ZEIT ONLINE: Ist für diese Führungskräfte die Aufgabe, Menschen zu führen, zu schwer?

Piechowiak: Als Führungskraft muss man Menschen mögen. Ohne Sozialkompetenz geht es also nicht. Aber wie geführt wird, hängt nicht allein  von der Führungskraft ab. Hier spielen auch vorhandene Strukturen einer Organisation und die Unternehmenskultur eine große Rolle. Die Führungskraft bewegt sich innerhalb dieses Rahmens.

ZEIT ONLINE: Was zeichnet eine gute Führungskraft aus?
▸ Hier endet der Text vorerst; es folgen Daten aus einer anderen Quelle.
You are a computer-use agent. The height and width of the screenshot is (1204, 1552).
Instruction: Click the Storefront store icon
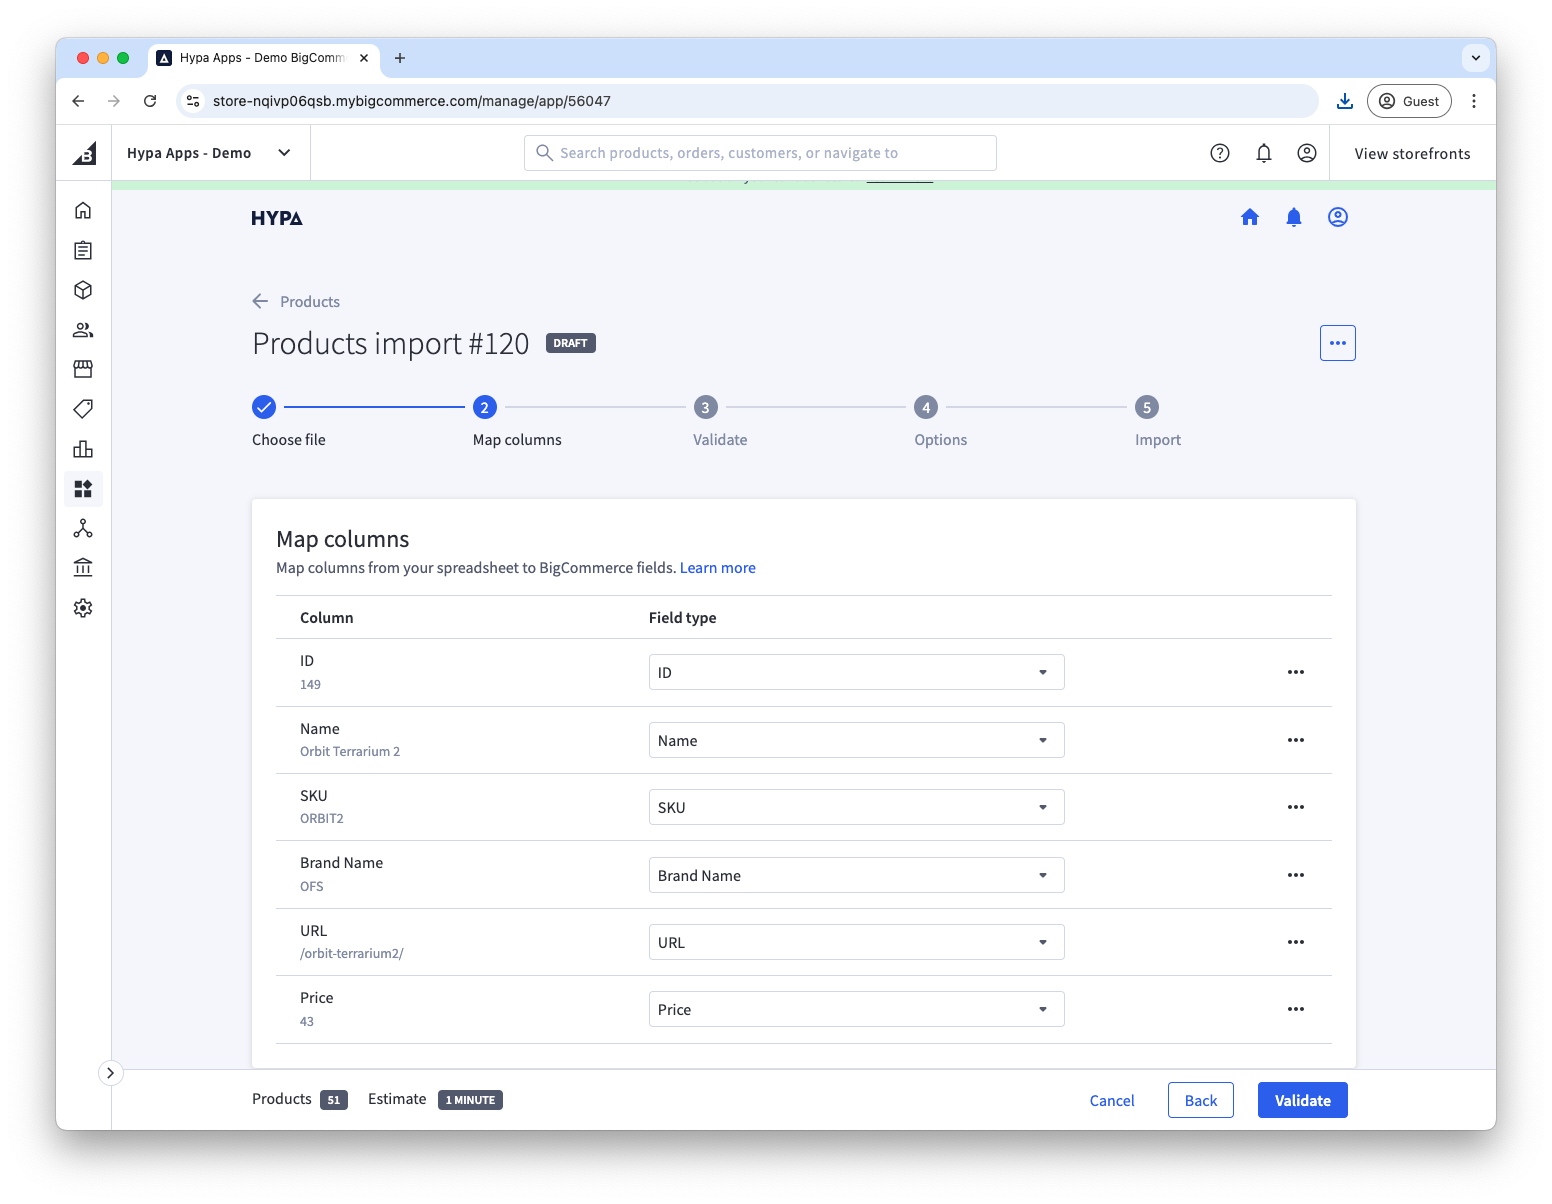pos(83,369)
Piechowiak: Eine gute Führungskraft sieht ihre Mitarbeiter nicht nur als Funktionsträger und Arbeitskraft, sondern als Menschen. Sie mag ihre Mitarbeiter und behandelt sie wertschätzend. Sie kann zuhören und dominiert Gespräche nicht. Sie ermuntert ihr Team, mit Fragen und Problemen zu ihr zu kommen. Sie nimmt sich Zeit für ihre Mitarbeiter und gönnt ihnen ihren Erfolg.

Das heißt, sie kann sich problemlos zurücknehmen, überträgt Verantwortung und fördert die Initiative der Mitarbeiter und ihre individuellen Potenziale. Und sie agiert in alle Richtungen clever und diplomatisch und stellt sich im Zweifel schützend vor ihr Team. Vor allem fördert sie eine gesunde Fehlerkultur bei ihren Mitarbeitern, denn nur so sind Entwicklungen möglich.

ZEIT ONLINE: Und was macht eine schlechte Führungskraft aus?

Piechowiak: Schlechte Führungskräfte kontrollieren ihre Mitarbeiter und halten sie oft klein. Oftmals, um selbst im Rampenlicht zu stehen. Sie gönnen ihrem Team weder den Erfolg, noch gehen sie mit ihm wertschätzend um. Weil sie nicht selbstreflektiert sind und über keine wertschätzende Grundhaltung verfügen, spielen sie sich zu sehr in den Vordergrund. Oder sie kaschieren auf diese Art eigene Unfähigkeiten.

ZEIT ONLINE: Wie wird aus einer schlechten Führungskraft eine gute?

Piechowiak: Meiner Erfahrung nach ist das ein schwieriges Unterfangen. Denn auch für das Verhalten von schlechten Führungskräften gibt es ja Gründe. Hier müsste man ansetzen und schauen, ob sich hinsichtlich der Führungsqualitäten etwas ändern lässt. Gute Führung hat viel mit einer gewissen Grundhaltung und dem Charakter zu tun  – und wenn diese nicht passen, wird der Switch nicht gelingen. Auch die schon angesprochene Unternehmenskultur, die DNA einer Organisation, wirkt in hohem Maße auf die Führungskräfte. Selbst wenn der Chef oder die Chefin gute Anlagen hat, ist das nicht immer die Chance, im Unternehmen auch "gut" zu sein. Denn die Unternehmenskultur verändern zu wollen, erfordert viel Mut. Und genau darüber verfügen die wenigsten Führungskräfte.